[Stored records]
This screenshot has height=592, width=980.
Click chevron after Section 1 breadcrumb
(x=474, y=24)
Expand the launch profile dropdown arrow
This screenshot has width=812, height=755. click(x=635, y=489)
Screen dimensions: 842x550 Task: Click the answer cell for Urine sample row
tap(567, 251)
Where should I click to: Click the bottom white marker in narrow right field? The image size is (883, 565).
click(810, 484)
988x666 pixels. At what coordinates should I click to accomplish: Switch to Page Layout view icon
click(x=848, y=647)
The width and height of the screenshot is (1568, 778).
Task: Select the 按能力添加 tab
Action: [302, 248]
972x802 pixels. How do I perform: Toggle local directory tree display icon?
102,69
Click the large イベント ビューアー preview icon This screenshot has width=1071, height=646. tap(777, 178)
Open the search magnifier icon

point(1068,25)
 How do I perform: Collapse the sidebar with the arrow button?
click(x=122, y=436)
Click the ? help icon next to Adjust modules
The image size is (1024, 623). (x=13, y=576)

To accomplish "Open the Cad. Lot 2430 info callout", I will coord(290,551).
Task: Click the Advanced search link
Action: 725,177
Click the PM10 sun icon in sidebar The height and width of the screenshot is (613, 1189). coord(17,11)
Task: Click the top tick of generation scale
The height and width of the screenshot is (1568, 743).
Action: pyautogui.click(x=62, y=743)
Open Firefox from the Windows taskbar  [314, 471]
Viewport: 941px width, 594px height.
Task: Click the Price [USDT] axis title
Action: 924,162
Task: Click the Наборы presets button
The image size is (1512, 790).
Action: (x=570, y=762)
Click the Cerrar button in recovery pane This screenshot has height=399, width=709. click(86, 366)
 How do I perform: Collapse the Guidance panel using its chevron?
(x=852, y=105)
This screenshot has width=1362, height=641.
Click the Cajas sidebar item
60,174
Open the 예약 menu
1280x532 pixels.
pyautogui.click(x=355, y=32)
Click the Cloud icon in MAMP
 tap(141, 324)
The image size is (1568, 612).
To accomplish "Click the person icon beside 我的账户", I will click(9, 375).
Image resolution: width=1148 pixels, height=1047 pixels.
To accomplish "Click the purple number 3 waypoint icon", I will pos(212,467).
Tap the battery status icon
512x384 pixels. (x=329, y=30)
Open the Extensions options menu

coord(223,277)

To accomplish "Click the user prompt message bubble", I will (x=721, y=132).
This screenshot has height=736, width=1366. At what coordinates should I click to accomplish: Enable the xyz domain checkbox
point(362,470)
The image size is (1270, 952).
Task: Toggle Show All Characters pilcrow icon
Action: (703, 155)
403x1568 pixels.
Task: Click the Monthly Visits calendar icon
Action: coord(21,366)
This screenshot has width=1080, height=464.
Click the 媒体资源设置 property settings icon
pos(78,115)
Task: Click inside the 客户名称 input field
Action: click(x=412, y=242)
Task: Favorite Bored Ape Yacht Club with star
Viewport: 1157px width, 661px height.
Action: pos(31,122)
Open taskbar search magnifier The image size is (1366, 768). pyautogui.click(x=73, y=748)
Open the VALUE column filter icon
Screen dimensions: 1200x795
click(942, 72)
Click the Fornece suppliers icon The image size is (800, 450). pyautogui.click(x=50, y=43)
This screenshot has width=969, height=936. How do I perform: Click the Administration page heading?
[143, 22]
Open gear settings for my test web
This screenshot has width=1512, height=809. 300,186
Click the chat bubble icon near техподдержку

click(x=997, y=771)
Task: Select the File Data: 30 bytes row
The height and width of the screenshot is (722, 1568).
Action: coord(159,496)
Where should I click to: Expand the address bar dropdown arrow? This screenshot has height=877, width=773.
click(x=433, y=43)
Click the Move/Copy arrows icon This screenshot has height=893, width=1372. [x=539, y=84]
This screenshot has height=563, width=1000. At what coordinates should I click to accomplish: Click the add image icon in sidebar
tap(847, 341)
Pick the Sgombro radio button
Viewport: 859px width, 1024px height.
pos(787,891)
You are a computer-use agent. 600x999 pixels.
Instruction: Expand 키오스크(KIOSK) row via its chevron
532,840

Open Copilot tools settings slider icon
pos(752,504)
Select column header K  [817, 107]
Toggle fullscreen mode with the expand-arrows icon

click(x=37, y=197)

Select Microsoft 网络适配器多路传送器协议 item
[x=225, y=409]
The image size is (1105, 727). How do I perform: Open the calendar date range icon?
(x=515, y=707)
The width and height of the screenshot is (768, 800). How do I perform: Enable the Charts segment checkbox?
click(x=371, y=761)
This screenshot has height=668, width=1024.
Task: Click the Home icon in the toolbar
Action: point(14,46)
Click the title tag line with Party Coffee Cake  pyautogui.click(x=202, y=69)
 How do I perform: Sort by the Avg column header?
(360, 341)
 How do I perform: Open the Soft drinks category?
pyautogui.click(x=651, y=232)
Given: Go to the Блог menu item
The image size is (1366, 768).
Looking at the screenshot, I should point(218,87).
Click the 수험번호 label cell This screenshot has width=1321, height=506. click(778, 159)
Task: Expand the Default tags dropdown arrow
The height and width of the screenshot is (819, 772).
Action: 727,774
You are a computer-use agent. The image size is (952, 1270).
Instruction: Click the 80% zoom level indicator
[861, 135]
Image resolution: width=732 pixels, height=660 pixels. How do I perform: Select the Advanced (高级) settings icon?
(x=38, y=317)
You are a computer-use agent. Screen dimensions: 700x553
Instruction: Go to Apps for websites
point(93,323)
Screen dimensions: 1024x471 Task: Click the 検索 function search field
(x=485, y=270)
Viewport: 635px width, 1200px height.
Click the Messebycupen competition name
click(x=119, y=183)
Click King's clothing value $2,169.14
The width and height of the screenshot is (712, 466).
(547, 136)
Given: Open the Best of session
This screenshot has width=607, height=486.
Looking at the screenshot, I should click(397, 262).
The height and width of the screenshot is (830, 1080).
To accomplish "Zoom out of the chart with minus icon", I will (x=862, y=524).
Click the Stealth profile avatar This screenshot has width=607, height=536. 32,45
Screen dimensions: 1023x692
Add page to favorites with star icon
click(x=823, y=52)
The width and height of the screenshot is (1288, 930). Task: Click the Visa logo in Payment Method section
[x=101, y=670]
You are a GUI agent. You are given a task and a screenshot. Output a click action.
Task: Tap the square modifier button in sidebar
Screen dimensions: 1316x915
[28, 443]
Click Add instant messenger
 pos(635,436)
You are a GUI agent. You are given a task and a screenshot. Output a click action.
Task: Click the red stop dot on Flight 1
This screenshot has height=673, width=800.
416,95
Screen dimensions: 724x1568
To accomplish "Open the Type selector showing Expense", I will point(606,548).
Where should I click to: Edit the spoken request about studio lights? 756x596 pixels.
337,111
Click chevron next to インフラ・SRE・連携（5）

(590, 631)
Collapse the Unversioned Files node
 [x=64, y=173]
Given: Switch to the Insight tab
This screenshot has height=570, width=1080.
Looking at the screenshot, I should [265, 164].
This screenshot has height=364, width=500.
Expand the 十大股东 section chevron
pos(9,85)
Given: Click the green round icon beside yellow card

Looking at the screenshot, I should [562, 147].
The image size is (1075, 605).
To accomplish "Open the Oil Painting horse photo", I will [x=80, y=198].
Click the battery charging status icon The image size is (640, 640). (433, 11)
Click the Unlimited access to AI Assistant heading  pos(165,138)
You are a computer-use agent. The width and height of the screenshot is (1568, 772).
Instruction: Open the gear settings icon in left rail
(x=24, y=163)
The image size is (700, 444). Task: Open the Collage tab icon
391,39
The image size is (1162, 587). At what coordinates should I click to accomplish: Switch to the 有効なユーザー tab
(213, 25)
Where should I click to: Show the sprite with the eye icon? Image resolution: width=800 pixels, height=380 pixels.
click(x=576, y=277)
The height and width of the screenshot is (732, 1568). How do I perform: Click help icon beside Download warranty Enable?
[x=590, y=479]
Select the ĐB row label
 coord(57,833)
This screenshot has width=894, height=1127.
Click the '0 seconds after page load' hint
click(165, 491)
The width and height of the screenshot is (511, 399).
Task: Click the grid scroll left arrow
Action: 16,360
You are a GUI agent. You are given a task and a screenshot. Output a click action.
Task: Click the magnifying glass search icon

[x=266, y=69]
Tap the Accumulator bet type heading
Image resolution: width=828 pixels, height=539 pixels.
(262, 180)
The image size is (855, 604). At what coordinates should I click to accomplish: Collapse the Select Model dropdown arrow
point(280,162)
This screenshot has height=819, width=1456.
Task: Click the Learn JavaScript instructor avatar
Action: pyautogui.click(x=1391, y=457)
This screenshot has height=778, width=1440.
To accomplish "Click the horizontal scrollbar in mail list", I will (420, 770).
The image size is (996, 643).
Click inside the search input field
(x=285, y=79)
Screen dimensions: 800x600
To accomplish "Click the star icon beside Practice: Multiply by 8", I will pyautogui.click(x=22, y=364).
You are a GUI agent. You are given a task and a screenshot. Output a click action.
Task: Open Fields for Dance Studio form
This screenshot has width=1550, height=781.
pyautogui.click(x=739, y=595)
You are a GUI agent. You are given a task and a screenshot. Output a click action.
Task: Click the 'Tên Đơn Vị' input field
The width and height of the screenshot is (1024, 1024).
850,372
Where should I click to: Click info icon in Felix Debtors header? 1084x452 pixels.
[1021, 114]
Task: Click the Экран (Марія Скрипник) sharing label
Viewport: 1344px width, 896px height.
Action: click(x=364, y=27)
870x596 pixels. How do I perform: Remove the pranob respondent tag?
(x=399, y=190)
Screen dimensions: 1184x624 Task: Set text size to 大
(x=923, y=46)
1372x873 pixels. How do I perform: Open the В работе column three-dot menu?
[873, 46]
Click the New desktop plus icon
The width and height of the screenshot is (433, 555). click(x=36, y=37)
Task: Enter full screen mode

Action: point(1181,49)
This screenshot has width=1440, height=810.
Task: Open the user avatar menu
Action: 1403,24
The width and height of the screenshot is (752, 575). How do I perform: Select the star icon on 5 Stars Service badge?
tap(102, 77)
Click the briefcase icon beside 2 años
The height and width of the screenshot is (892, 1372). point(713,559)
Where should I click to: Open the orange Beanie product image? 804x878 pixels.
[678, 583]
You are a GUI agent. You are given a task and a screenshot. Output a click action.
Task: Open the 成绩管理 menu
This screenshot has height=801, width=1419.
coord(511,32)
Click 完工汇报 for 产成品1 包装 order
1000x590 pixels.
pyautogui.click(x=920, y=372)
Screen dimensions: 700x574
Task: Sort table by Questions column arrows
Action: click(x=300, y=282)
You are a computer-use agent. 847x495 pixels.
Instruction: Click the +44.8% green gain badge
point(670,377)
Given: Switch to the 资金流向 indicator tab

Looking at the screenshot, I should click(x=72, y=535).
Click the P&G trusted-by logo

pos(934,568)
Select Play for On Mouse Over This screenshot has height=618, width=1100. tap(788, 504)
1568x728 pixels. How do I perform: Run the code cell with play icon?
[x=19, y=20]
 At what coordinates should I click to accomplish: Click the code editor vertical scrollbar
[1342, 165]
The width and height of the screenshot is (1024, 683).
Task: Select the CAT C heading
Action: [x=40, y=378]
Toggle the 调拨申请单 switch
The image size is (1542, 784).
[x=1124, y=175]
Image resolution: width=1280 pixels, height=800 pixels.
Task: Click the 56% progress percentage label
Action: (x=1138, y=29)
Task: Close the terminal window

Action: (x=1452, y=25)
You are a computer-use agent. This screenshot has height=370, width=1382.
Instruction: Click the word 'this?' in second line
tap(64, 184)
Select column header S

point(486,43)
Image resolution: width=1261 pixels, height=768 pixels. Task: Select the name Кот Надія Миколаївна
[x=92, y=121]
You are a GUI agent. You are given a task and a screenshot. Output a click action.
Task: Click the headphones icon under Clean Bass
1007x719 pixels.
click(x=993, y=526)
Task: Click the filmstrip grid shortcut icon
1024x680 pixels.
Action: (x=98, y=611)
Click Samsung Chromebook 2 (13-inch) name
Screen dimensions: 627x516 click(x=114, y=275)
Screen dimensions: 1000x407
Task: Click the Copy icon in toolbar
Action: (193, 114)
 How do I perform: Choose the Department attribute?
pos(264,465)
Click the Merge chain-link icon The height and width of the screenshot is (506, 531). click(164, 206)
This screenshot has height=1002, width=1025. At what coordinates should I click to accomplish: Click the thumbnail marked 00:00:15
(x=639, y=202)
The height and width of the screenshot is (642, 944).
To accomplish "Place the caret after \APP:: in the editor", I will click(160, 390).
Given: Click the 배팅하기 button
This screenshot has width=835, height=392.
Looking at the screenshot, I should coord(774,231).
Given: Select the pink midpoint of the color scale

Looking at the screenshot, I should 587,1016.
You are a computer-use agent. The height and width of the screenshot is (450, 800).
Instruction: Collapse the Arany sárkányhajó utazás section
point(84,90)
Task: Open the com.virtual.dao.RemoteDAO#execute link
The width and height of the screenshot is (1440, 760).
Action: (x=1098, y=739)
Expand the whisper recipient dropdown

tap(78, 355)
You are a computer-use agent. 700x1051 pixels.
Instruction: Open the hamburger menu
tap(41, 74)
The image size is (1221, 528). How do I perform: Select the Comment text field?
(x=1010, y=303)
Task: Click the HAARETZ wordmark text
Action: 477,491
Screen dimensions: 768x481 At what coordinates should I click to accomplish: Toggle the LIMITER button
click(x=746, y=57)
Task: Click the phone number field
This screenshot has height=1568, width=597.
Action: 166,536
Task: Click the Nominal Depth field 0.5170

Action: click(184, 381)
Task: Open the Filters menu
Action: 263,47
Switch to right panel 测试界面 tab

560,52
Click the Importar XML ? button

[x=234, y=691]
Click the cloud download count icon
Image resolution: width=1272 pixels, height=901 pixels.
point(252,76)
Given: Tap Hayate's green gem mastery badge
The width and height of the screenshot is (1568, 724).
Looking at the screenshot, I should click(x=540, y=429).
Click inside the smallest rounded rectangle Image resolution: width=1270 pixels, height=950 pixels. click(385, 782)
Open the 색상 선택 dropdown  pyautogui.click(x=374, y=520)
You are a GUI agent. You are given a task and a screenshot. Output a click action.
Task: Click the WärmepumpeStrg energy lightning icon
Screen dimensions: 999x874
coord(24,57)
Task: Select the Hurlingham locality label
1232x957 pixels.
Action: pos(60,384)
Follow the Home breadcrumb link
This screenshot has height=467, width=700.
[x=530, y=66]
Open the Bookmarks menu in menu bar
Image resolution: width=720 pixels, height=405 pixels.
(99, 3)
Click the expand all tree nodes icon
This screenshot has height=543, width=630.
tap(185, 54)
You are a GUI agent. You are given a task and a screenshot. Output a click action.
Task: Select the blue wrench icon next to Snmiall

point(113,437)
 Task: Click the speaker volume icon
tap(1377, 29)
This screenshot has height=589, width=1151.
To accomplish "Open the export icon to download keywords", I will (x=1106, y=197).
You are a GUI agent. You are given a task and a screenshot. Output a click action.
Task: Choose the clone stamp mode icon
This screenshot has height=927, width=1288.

=== Your goal ===
Copy out the range of lines above starting at the line with "The width and height of the screenshot is (1288, 930)." and ending at the line with "Screen dimensions: 724x1568", exactly and including both.

=== Response to this task ===
The width and height of the screenshot is (1288, 930). Task: Click the Visa logo in Payment Method section
[x=101, y=670]
You are a GUI agent. You are given a task and a screenshot. Output a click action.
Task: Tap the square modifier button in sidebar
Screen dimensions: 1316x915
[28, 443]
Click Add instant messenger
 pos(635,436)
You are a GUI agent. You are given a task and a screenshot. Output a click action.
Task: Click the red stop dot on Flight 1
This screenshot has height=673, width=800.
416,95
Screen dimensions: 724x1568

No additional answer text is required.